Group One Mortage is an Equal Housing Lender NMLS#53185 (www.GroupOneMortgage.us)
Over the years, I have received many inquiries from past clients that ask: “Does it make sense to refinance my loan?”
One of the easiest ways to answer this question is to do a quick cost-savings analysis, in order to find out how long it will take to recoup the closing costs with the new monthly savings.
Most experts agree that there is a net tangible benefit to the borrowers if they can break even within approximately four years. Here are some examples of different scenarios where it may make sense to absorb the cost of refinancing;
- If you can lower your rate or term. A lower interest rate or shorter loan term can save you thousands of dollars over the life of the loan, by reducing the TIP (Total Interest Paid.) However, because there are closing costs involved, you need make sure the savings justify the cost (as mentioned above.)

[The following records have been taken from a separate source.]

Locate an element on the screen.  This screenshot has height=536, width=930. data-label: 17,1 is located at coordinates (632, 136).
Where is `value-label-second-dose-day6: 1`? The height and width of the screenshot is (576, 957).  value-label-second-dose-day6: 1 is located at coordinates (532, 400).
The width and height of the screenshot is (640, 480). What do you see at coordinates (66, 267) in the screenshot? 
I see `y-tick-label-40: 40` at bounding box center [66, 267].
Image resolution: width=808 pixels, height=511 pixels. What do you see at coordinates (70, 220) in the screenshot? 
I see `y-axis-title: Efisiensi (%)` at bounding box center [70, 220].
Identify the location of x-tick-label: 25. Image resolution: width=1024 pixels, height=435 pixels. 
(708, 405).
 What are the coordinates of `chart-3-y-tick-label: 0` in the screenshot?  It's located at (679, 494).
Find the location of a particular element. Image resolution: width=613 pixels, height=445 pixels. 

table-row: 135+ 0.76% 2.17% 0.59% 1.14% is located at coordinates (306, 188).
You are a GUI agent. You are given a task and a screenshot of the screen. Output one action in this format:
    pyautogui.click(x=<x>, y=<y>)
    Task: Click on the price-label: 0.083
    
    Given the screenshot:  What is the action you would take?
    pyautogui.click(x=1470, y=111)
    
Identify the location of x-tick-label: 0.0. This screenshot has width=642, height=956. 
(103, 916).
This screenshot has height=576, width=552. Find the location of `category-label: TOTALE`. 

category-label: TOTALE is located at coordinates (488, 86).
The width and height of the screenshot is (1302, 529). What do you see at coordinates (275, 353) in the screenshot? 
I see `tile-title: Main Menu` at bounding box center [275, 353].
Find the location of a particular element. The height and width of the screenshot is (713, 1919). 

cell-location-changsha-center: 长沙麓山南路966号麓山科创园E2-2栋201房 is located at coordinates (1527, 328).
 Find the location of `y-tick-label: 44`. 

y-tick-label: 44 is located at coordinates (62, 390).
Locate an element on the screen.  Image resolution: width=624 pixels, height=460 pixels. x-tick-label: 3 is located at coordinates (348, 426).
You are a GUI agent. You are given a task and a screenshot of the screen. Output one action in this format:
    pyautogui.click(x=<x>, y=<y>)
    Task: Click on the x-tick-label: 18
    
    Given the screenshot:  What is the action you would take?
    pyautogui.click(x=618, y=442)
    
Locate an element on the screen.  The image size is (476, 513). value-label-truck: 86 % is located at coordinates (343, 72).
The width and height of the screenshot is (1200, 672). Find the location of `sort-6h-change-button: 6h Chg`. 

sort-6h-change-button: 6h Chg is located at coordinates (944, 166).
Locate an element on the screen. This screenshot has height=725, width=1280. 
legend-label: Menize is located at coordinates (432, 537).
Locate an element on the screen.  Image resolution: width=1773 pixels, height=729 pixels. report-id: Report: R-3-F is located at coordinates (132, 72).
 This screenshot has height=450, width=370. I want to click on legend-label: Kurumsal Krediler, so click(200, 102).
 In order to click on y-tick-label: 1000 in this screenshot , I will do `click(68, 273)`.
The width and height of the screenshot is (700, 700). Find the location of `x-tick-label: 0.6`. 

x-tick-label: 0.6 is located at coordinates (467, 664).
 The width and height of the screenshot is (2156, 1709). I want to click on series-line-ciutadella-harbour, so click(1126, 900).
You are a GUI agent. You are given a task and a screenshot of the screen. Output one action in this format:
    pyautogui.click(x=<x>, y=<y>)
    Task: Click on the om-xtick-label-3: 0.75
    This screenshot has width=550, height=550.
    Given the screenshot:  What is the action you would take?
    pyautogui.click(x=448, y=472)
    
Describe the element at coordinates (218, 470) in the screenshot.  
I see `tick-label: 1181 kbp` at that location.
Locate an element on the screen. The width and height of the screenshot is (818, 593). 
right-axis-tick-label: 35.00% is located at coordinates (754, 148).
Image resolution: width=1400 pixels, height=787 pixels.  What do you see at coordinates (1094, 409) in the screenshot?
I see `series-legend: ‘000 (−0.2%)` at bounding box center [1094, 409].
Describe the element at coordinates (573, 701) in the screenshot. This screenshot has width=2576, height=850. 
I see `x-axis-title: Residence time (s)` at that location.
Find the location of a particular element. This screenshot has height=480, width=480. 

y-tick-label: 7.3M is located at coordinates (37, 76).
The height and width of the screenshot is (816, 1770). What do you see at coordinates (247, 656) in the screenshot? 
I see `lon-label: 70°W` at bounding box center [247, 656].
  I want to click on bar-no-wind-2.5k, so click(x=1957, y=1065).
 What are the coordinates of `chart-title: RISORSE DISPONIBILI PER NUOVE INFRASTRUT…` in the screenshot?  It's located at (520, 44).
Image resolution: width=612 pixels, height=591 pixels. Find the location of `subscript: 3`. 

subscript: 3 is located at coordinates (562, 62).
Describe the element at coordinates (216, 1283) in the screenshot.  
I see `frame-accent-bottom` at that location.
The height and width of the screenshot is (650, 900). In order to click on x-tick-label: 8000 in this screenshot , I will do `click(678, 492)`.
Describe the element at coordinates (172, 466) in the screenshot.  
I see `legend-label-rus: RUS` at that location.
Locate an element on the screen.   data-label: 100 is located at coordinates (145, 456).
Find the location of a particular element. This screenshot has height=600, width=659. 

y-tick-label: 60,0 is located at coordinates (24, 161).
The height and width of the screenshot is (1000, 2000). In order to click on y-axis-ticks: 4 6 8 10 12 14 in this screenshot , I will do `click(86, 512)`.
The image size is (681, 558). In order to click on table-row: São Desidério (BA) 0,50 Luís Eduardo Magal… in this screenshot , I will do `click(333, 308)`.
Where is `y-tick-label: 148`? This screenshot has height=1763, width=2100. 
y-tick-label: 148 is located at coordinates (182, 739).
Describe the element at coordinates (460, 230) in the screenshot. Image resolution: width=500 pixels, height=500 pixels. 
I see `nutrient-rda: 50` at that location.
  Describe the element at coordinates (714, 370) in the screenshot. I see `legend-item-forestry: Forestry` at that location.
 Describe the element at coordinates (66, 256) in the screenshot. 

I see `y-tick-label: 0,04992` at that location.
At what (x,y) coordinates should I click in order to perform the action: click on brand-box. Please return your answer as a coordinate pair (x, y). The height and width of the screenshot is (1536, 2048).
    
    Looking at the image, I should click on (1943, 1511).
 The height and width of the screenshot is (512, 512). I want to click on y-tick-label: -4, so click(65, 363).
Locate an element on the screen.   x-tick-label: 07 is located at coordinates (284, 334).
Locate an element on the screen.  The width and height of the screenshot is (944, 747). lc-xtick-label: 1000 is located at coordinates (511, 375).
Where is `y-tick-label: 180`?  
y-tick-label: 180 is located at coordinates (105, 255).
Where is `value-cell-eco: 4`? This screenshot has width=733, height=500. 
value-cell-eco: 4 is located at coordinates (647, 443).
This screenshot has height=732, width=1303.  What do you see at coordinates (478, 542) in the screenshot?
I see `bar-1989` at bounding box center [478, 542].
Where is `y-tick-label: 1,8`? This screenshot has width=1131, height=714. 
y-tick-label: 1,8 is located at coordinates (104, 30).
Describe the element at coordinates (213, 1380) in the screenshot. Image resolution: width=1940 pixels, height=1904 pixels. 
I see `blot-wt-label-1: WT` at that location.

- If you are 62 years or older, a Reverse Mortgage can allow you to have an equity of line of credit. Many seniors are finding that a Reverse Mortgage allows them to tap into their home’s equity, which is the most valuable asset most have, in order to live a less financially-burdened life. Reverse Mortgage loans could allow borrowers to have access to an equity line of credit, without the need to make monthly mortgage payments. Since many seniors receive a fixed monthly income, it can become difficult to afford home loan payments, and therefore this product is becoming more and more popular. Visit our Reverse Mortgage website for more information. (LocalReverse.com)
- If you’re current loan has mortgage insurance. Mortgage insurance is for the lender’s protection and is required on many different loan types. Many borrowers may have initially needed this type of loan to qualify due to credit restrictions, down payment needs, etc. However, if your circumstances have now changed, you may be able qualify for a new loan that can eliminate the requirements for mortgage insurance.
- If you have a loan that has adjustable rate, interest only or balloon payment features. These loans are traditionally used by borrowers as a short term financing solution, however many borrowers have had to keep these loans for longer periods of time than they originally expected. These loans can have undesirable long term ramifications including increasing interest rates and payments.